Page excerpt.
When you find yourself in the position of needing credit counseling, there are dozens of agencies out there offering their services. Credit counselors can provide you with an analysis of your financial situation, information on how to create and use a budget, they can work with your creditors for lower interest rates, or they can help you consolidate your debt into one payment per month.

However, as in any business, there are credit counseling scams. These businesses often look legitimate, and may even have good reviews, but there are certain things to watch out for when you are choosing a credit counselor. A recent study found that major problems with credit counseling scammers include deceptive practices, excessive costs, no options other than debt management plans, and hard selling techniques.

Deceptive Practices

If you have never been to a credit counselor, or you don’t know anyone who can recommend a legitimate credit counseling agency, there are certain industry standards that credit counseling agencies must adhere to. The Federal Department of Justice website offers consumers a list of reputable credit counseling agencies across the country. This is one way to ensure that you are getting a good agency.

Unfortunately, these standards are rarely enforced, and agencies are rarely investigated. It falls to the consumer to watch out for these deceptive practices. The Consumer Financial Protection Bureau offers the following advice to avoid scam credit counselors:

  • Pressures you to pay up-front fees. Any time an agency wants you to pay before it provides any services, beware. Make sure you are working with a non-profit credit counseling agency rather than a credit repair company or debt management company as those organizations tend to charge much more for their services and often ask for fees up-front.

Written task a.
In the credit counseling excerpt, which website gives consumers a list of reputable credit counseling agencies across the country?

Record set.
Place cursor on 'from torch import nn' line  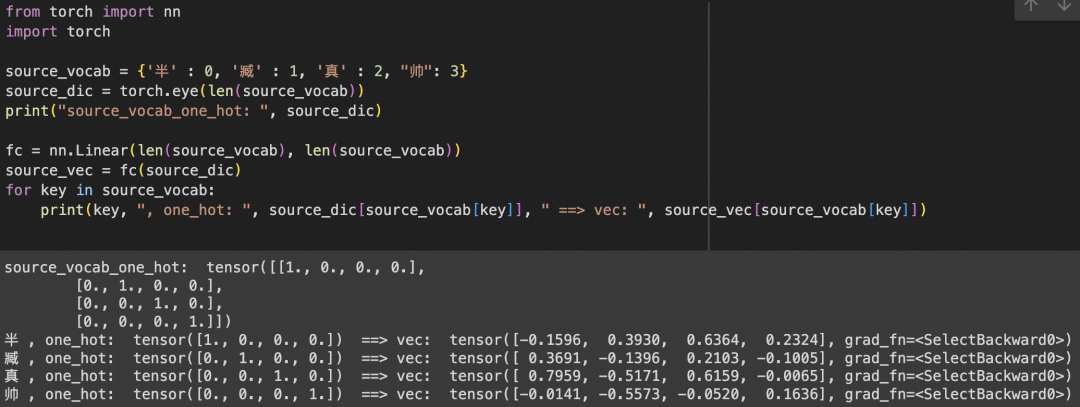[93, 12]
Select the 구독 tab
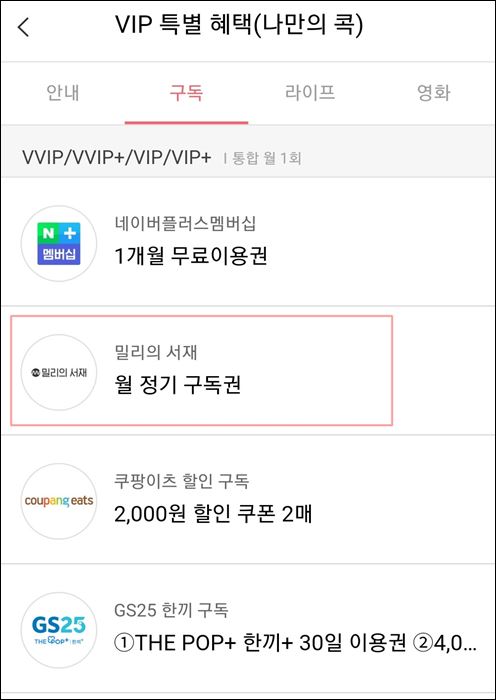The width and height of the screenshot is (496, 700). click(x=186, y=93)

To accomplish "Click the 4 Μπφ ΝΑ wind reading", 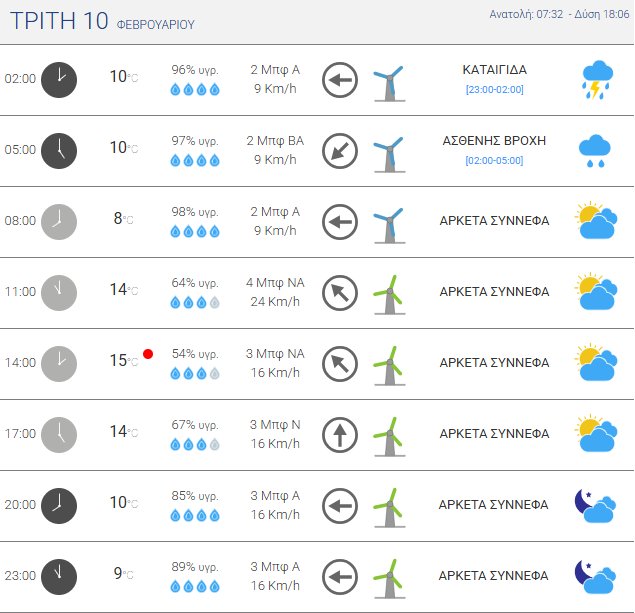I will (273, 283).
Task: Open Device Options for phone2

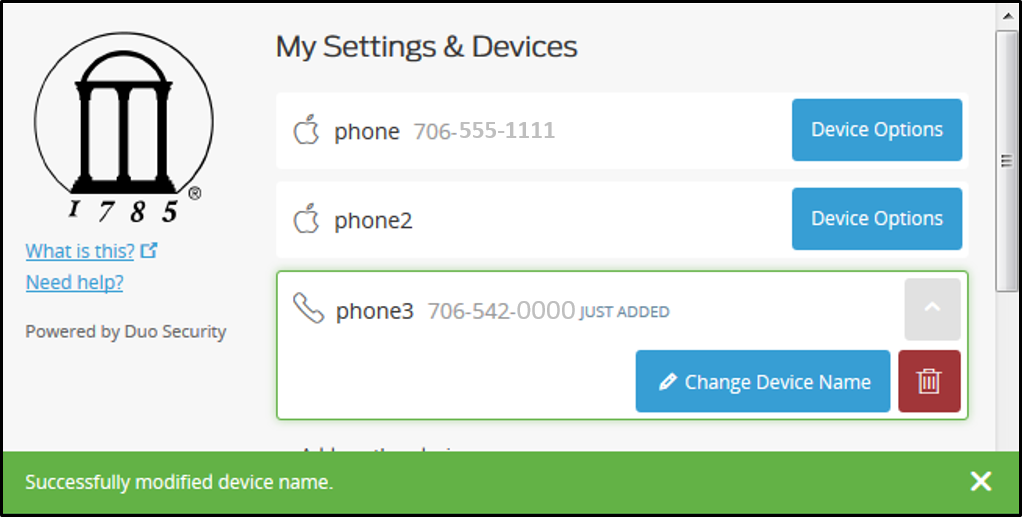Action: coord(877,218)
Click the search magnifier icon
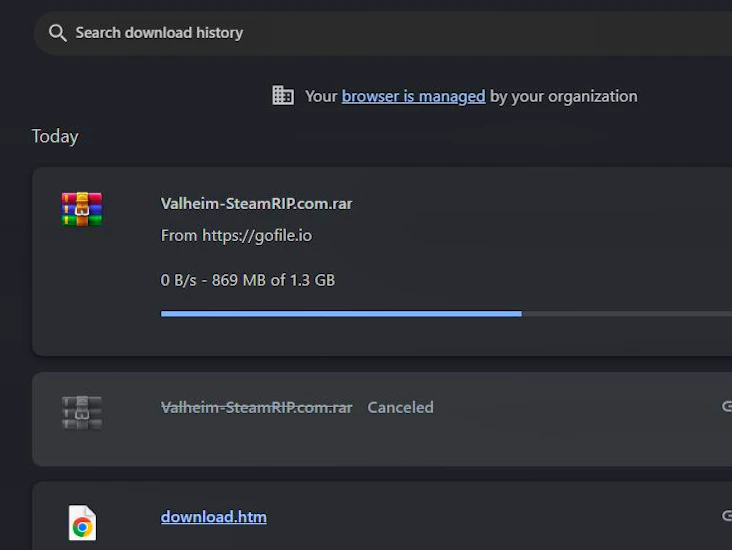The width and height of the screenshot is (732, 550). 57,33
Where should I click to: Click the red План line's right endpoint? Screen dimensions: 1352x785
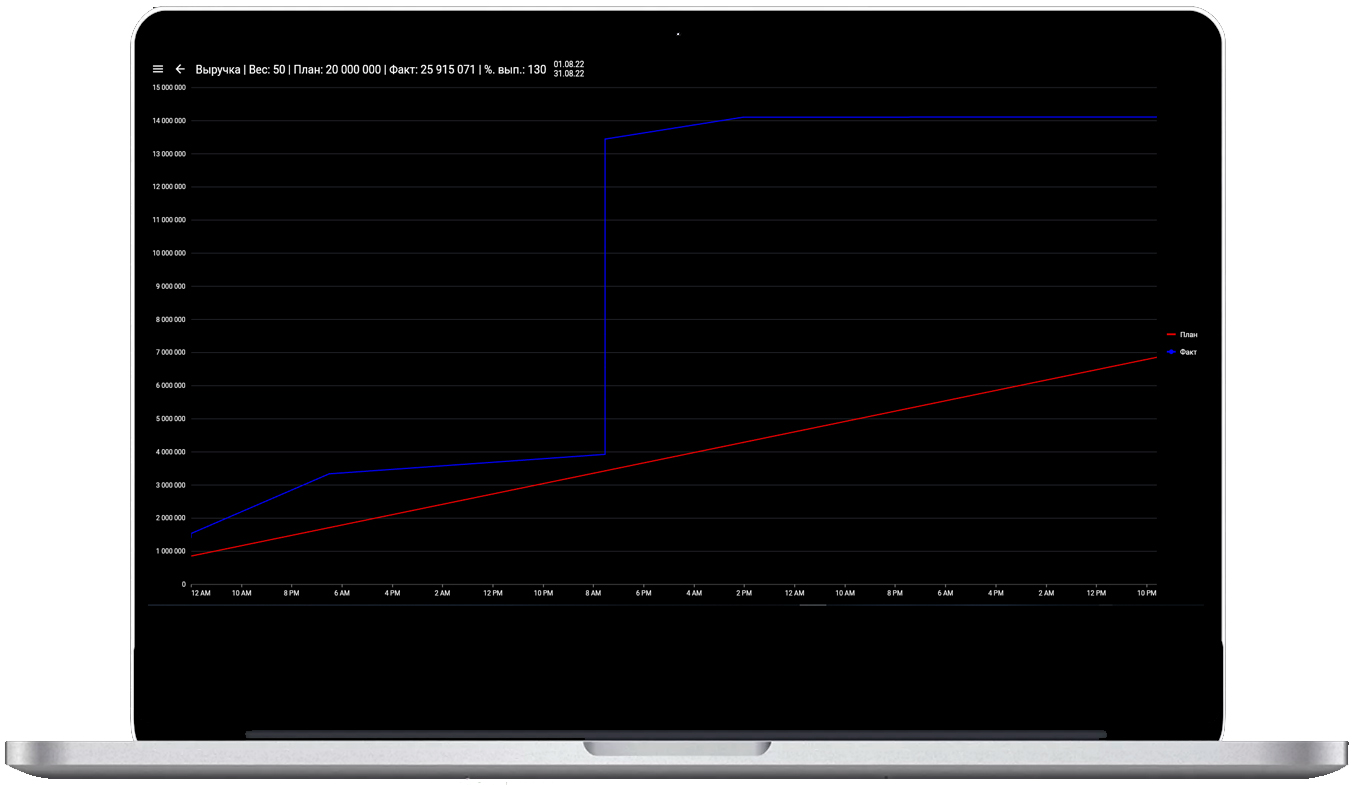(1156, 357)
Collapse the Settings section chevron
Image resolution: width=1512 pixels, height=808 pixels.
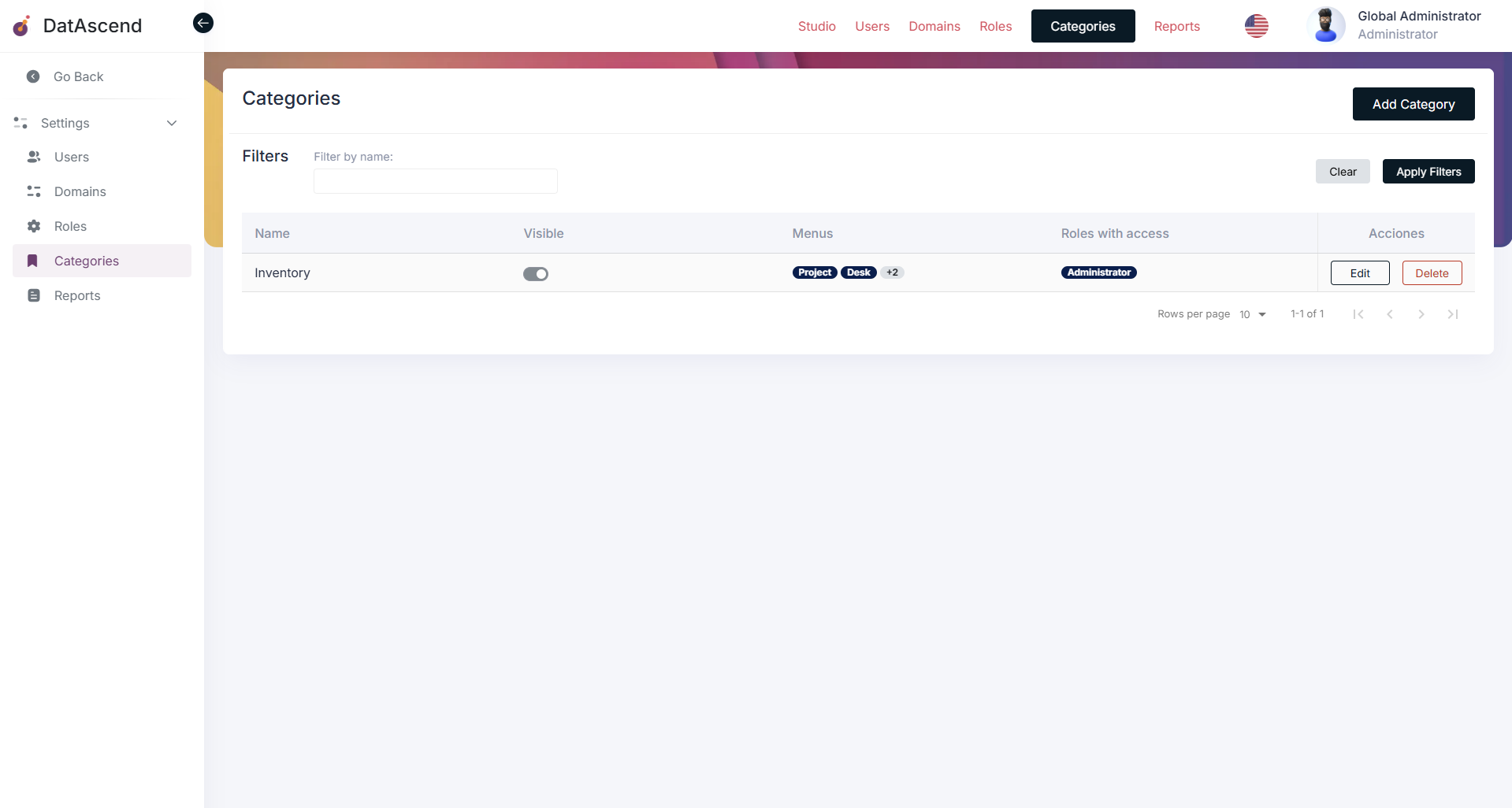172,123
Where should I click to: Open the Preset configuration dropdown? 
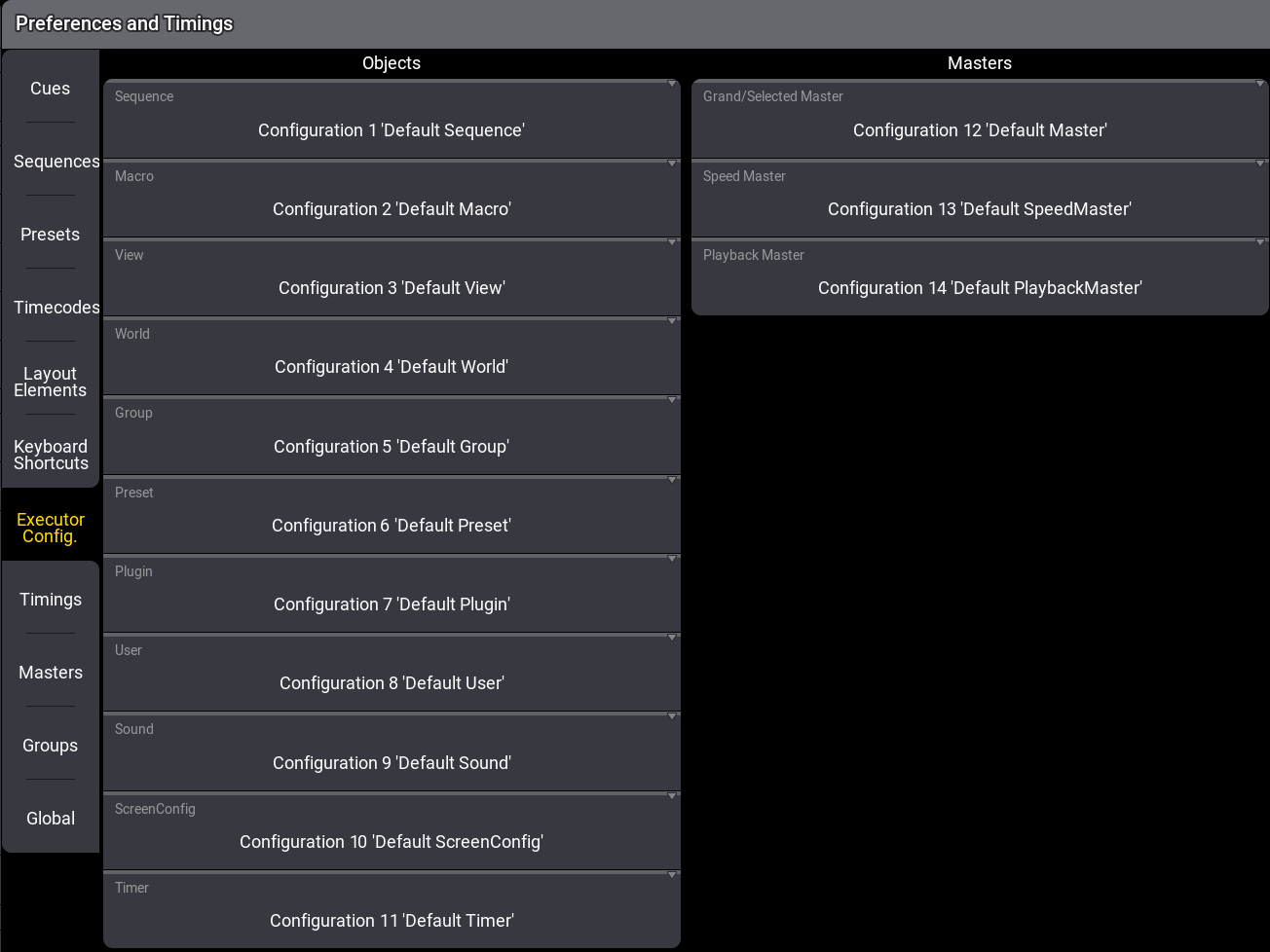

Written task b.
How many lines of the records contain the word "Open"? Case counts, and the reply should be only the number.

Task result a.
The Federal Department of Justice website.

Task result b.
2